* _Work instructions_: Recast the stretch of data that opens with the line containing "Viewport: 800px width, 387px" and closes with the line containing "coord(136,348)" as a numbered list, with both of those lines included and blank lines dropped. Leave the pictures out of your list.

_ _ _ _

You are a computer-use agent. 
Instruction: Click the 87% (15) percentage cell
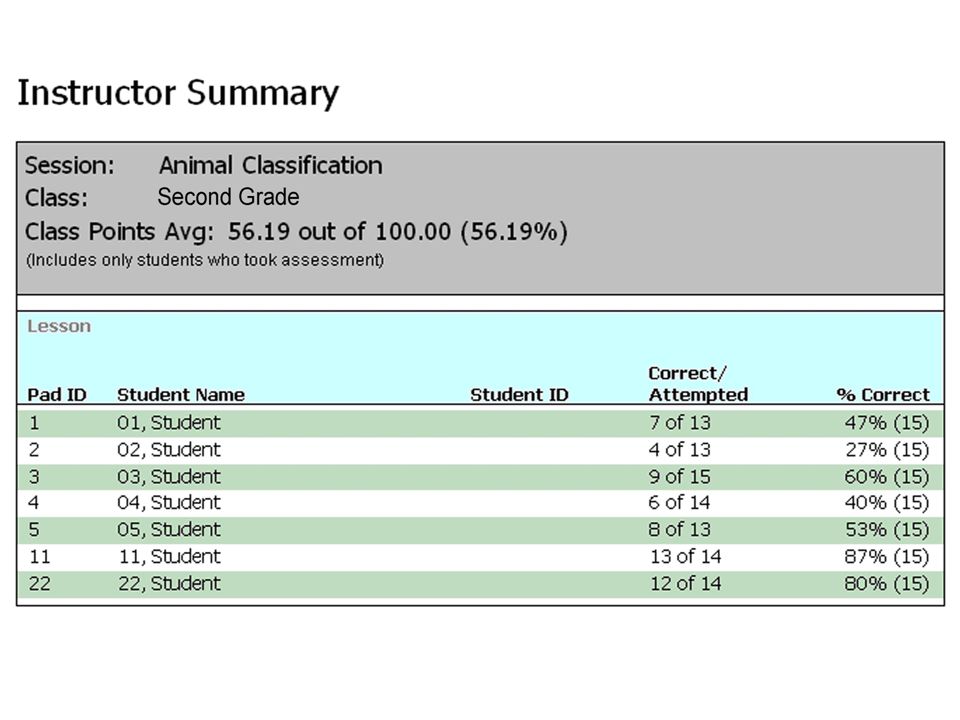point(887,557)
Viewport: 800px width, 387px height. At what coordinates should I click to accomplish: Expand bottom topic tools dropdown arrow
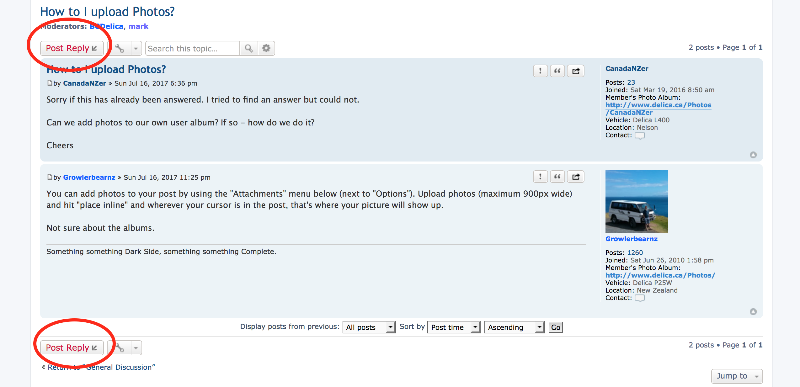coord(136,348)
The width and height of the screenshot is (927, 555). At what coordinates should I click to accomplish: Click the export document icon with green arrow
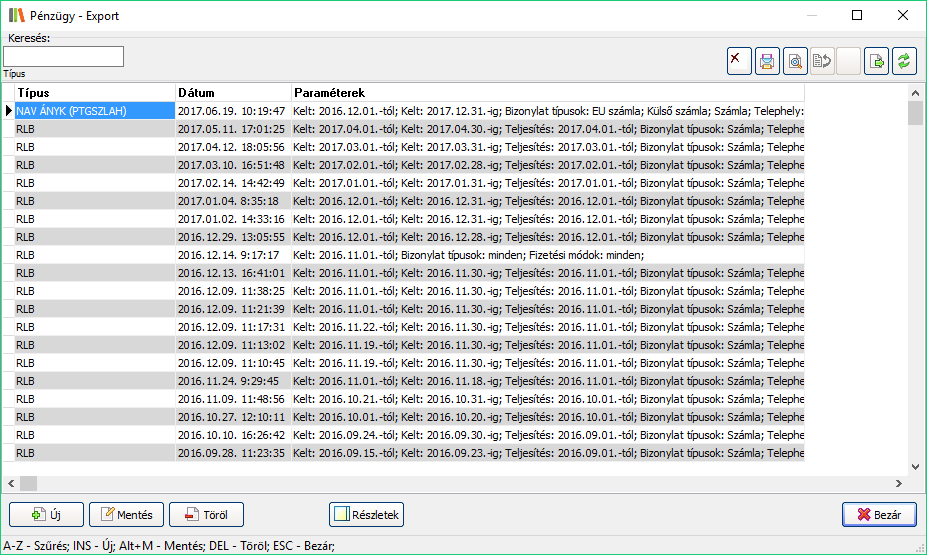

_ _ _ _

* _Output of the exercise_:
1. Viewport: 800px width, 387px height. At what coordinates should I click to accomplish: Expand bottom topic tools dropdown arrow
2. coord(136,348)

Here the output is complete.